Sur le plan de l'intelligence artificielle, l'Inde privilégie des outils adaptés à des usages spécifiques plutôt qu'une compétition frontale avec les modèles génératifs occidentaux. Des solutions vocales comme Sarvam.ai, conçues pour la multiplicité linguistique du pays et les populations à faible littératie, illustrent cette logique d'adaptation au contexte local plutôt que de transposition de solutions anglophones standardisées.
Un modèle qui s'exporte dans le Sud Global
Ce modèle s'exporte désormais au-delà des frontières indiennes : dans le cadre de l'initiative « 50 pays en 5 ans », appuyée par les Nations Unies, le Centre pour les infrastructures numériques publiques de Bengaluru accompagne des gouvernements d'Afrique, d'Asie et d'Amérique latine dans la conception de systèmes numériques de santé, fondés sur des standards ouverts.
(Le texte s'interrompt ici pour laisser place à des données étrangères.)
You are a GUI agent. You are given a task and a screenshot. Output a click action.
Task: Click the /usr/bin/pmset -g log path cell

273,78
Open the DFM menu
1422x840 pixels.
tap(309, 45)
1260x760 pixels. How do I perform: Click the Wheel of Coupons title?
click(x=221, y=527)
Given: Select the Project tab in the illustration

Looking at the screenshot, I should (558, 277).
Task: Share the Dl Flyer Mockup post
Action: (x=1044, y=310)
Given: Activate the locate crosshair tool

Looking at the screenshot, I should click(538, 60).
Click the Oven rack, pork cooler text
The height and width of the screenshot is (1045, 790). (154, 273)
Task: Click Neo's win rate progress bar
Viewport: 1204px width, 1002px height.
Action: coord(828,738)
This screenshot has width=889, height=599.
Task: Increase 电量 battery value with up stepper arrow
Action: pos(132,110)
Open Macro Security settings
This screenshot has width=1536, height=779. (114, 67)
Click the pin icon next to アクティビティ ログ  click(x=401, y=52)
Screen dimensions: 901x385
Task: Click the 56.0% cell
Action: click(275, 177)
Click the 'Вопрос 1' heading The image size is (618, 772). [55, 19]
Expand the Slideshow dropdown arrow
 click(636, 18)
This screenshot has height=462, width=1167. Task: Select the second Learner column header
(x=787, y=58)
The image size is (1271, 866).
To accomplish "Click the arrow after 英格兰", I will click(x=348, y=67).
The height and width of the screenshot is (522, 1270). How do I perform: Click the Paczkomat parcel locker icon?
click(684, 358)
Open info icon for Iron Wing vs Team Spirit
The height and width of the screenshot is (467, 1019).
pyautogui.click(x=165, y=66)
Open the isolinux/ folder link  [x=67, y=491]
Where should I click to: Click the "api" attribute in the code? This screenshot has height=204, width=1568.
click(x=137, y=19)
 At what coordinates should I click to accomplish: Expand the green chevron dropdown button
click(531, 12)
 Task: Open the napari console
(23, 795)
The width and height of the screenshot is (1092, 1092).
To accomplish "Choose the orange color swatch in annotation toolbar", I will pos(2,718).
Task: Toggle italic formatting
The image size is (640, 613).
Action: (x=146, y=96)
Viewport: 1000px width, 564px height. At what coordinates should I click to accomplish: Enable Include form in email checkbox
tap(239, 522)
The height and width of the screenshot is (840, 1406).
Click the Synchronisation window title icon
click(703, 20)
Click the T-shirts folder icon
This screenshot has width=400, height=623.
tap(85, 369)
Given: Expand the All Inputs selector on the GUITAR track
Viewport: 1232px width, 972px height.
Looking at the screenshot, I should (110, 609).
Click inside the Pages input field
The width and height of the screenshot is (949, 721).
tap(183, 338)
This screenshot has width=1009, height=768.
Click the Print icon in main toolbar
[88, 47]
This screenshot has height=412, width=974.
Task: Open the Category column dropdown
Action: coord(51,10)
Plusieurs obstacles structurels persistent néanmoins. La création en 2023 de la Fondation nationale de recherche Anusandhan a mis en lumière la fragmentation du paysage scientifique indien : institutions cloisonnées, biobanques dispersées, collaborations multicentriques encore limitées. Par ailleurs, une partie significative de la population, notamment la classe moyenne urbaine, reste mal couverte par les dispositifs de santé, trop aisée pour les services publics gratuits mais trop modeste pour le secteur privé. La capacité de l'Inde à transformer des innovations isolées en un impact systémique dépendra largement de sa capacité à résoudre ces fractures de gouvernance et d'accès aux soins.